Domenica, 14 Luglio 2024
Tradizione / Centro storico / Via Giuseppe Bovara

La storia degli Umett de Porta Nuova di Lecco

Accompagnato le passeggiate da e per il centro Lecco: sono i nani di via Bovara

Impossibile non notarli, diverso è conoscerne la storia. Parliamo degli Umett de Porta Nuova, caratteristica installazione che orna il muro di via Bovara. Una questione riportata in auge grazie a una domanda posta sul frequentato gruppo Facebook "Lecco d'una volta" volta a conoscere la storia degli otto nani. Si tratta di statue di pietra molera che dominano Villa Locatelli, oggi sede della Civica Biblioteca U. Pozzoli e un tempo residenza del governatore spagnolo. La loro realizzazione risale intorno alla seconda metà del Settecento e ritraggono dei musici dotati di  tamburello, piatti, flauto, mandolino, canne dei firlinfoeu e triangolo, con una femmina dotata di unoca fra le mani.

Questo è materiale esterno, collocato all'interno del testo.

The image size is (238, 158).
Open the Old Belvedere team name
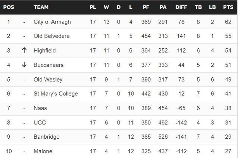click(52, 36)
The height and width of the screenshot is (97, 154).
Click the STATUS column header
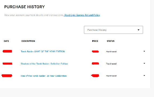pos(111,41)
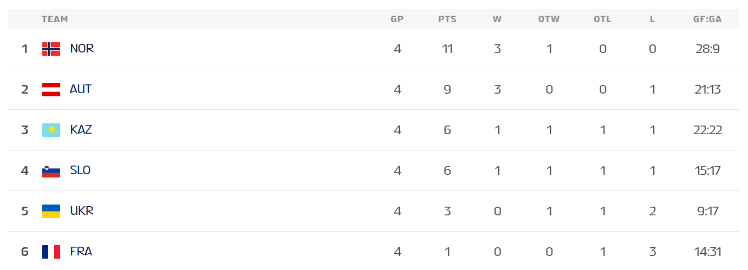The width and height of the screenshot is (748, 270).
Task: Open the NOR team link
Action: tap(82, 49)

I nomi dei nani di via Bovara a Lecco

Certo, hanno anche un nome: Berèta, Niscioeula, Cudega, “ma, come riferisce Virginia Lanzetti, il popolo li chiamava anche diversamente: Ziful, Ghitarin, Margherita ecc”, si legge sul libro "Lecco, el cantun di ball e... 100 cose da ricordare" di Gianfranco Scotti. “Statue assai simili troviamo in Veneto sul muro di cinta di villa Valmarana presso Vicenza. Forse questi manufatti sono da avvicinare alla tradizione, vivace nella vicina bergamasca, della commedia dell'arte: come propone Angelo Borghi, rappresentano "l'ironia verso una società che andava declinando". La specificazione "de Porta Noeuva" si deve al fatto che il giardino si trova nelle vicinanze di una delle porte della città, anticamente chiamata "Porta di Vianova"”.